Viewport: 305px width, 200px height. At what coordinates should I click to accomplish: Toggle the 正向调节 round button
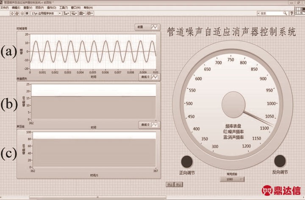tap(186, 161)
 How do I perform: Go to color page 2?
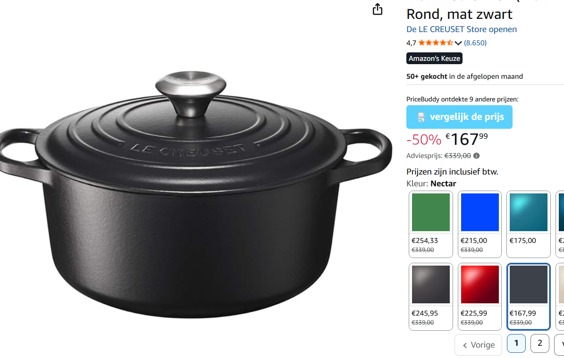[539, 343]
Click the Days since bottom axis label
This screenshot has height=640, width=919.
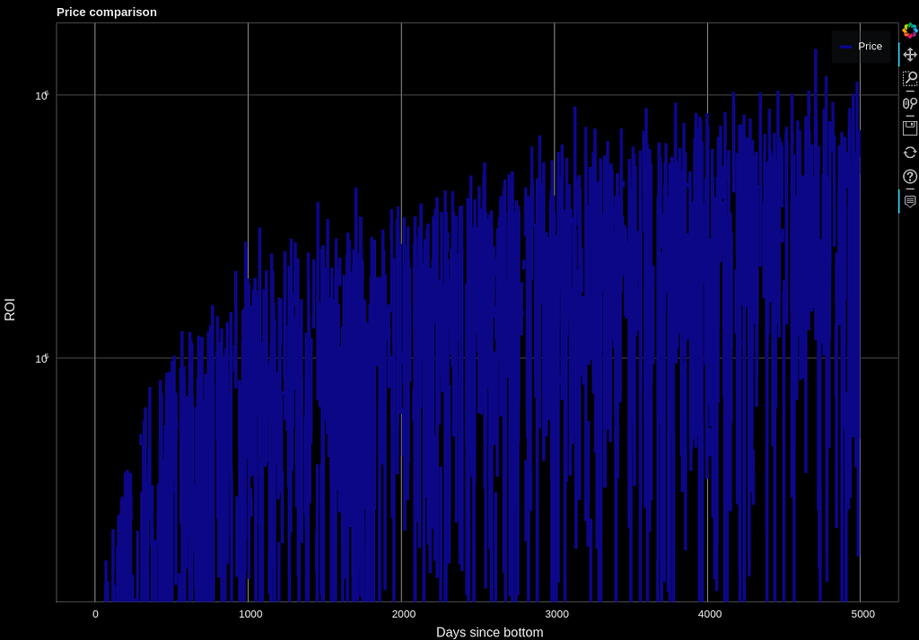click(x=489, y=632)
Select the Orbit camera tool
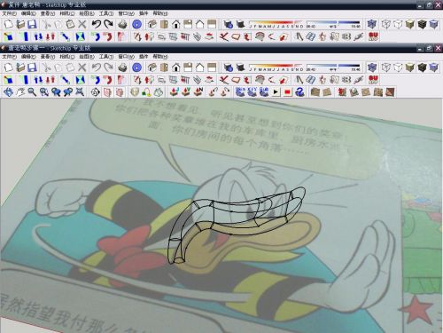This screenshot has height=333, width=443. click(x=8, y=92)
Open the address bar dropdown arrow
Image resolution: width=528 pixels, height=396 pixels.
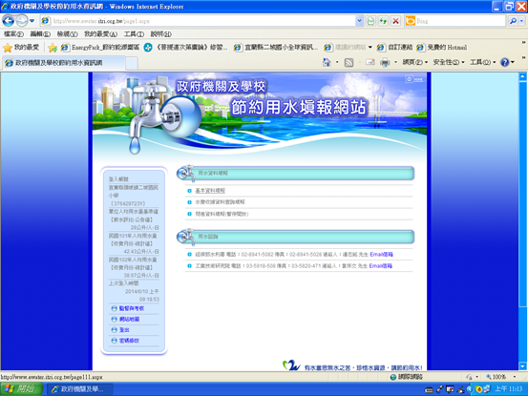point(359,21)
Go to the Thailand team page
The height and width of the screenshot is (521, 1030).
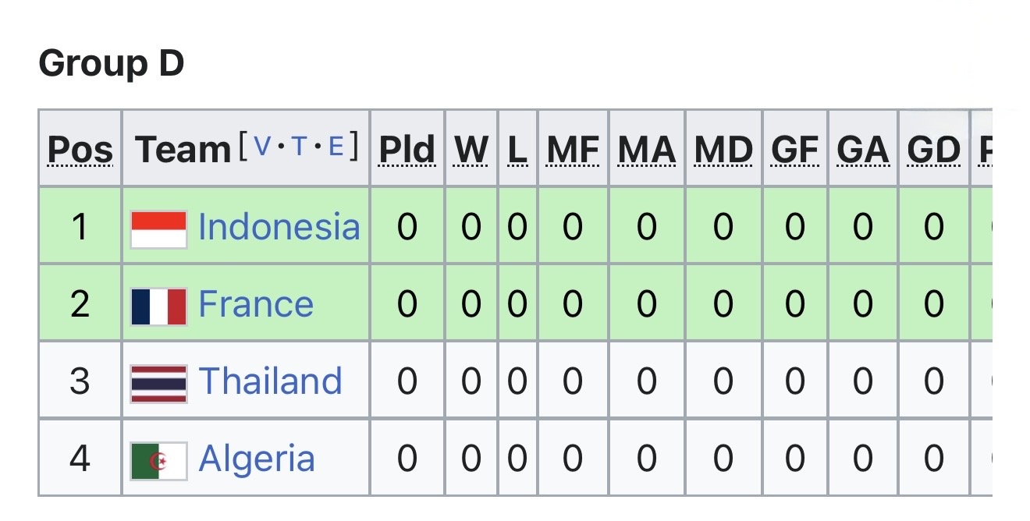270,381

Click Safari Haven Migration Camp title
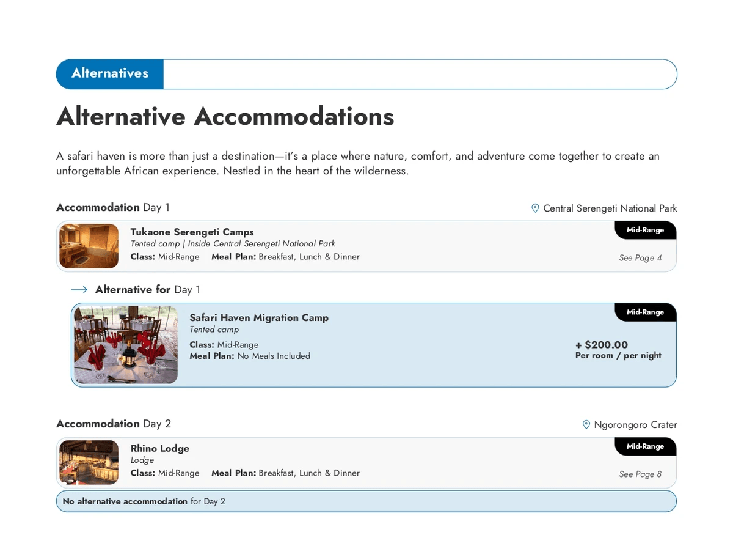click(259, 317)

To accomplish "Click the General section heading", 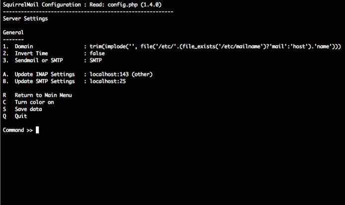I will coord(13,32).
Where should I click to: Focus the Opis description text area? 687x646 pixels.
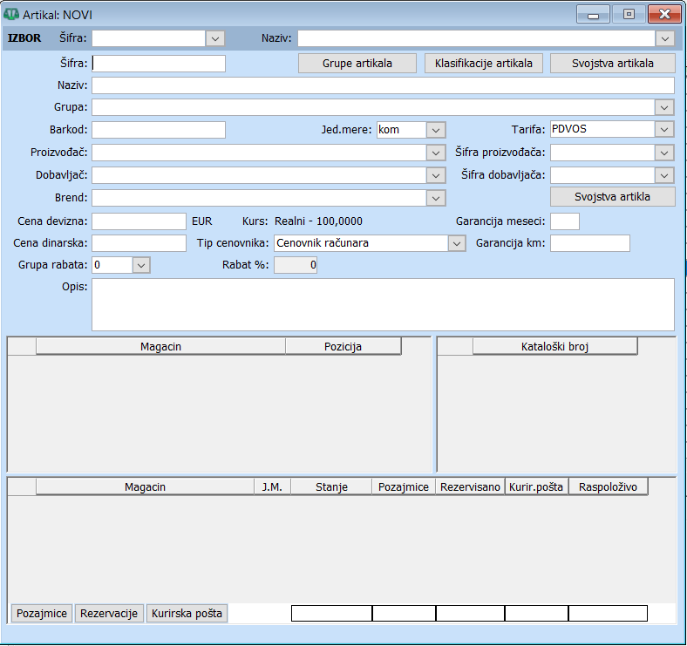click(382, 304)
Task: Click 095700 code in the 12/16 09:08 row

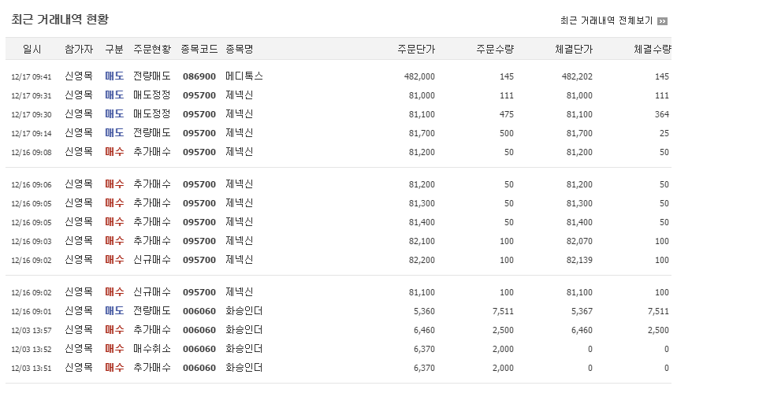Action: 199,152
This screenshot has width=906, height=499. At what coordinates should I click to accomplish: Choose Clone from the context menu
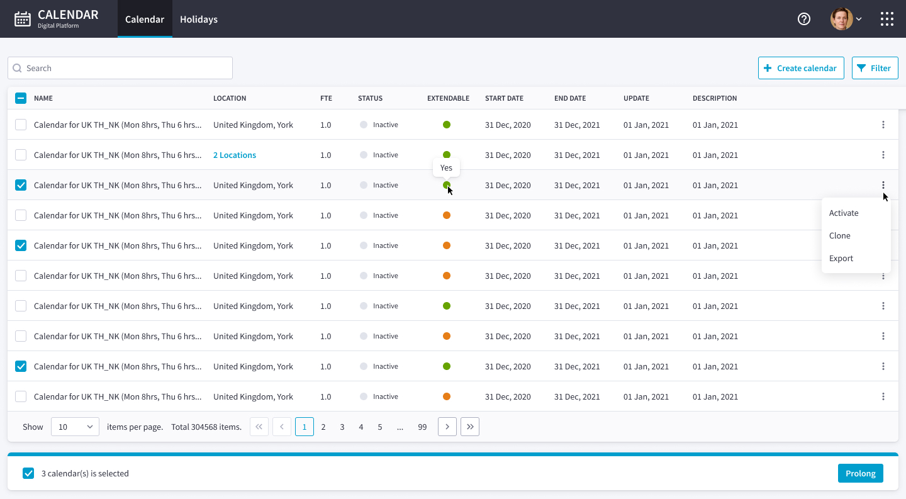(x=840, y=235)
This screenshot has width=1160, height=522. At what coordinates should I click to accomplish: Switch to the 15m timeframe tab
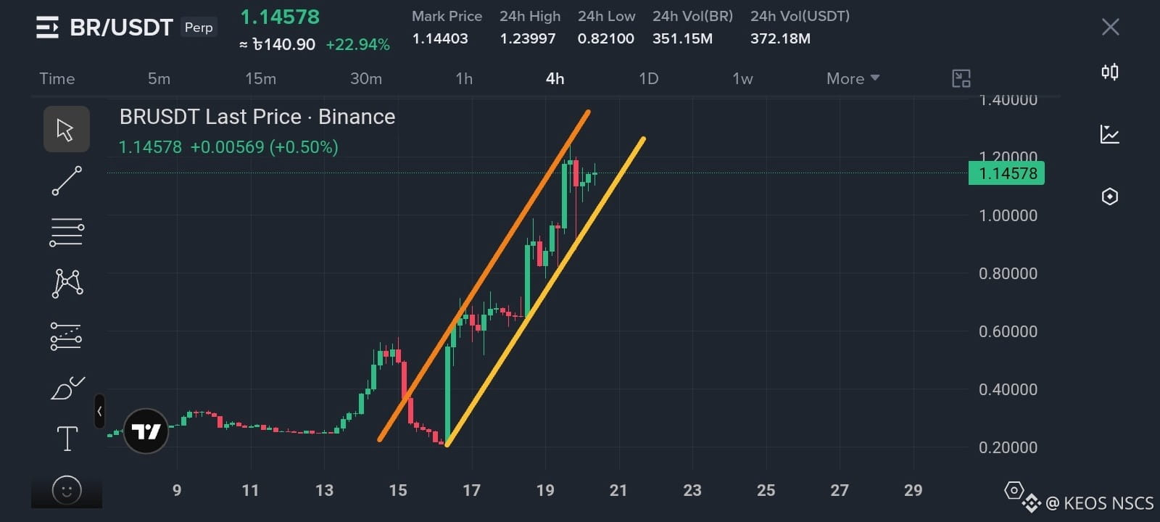click(x=260, y=78)
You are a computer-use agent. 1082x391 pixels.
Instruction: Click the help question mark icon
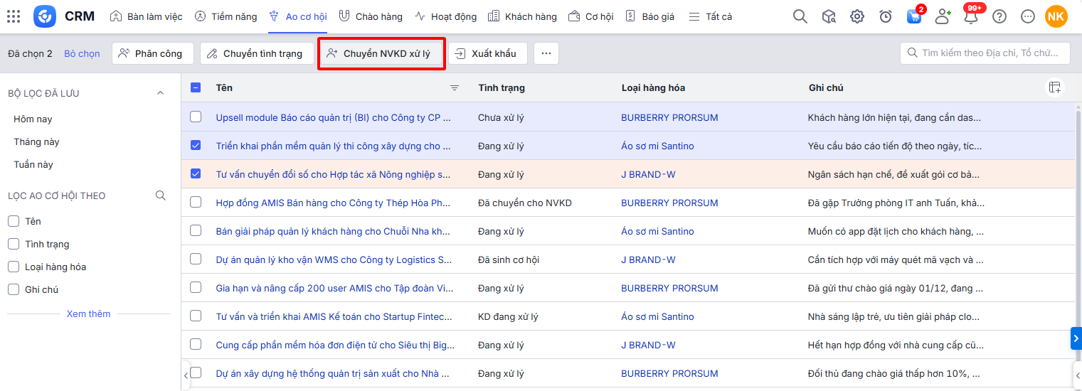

#### EXERCISE DETAILS:
The expected answer is the lines from the one that has "You are a computer-use" to the end of the listing, transcribed exactly, with pictures left out and no other line added.

#### WRITTEN SOLUTION:
You are a computer-use agent. 1082x391 pixels.
Instruction: Click the help question mark icon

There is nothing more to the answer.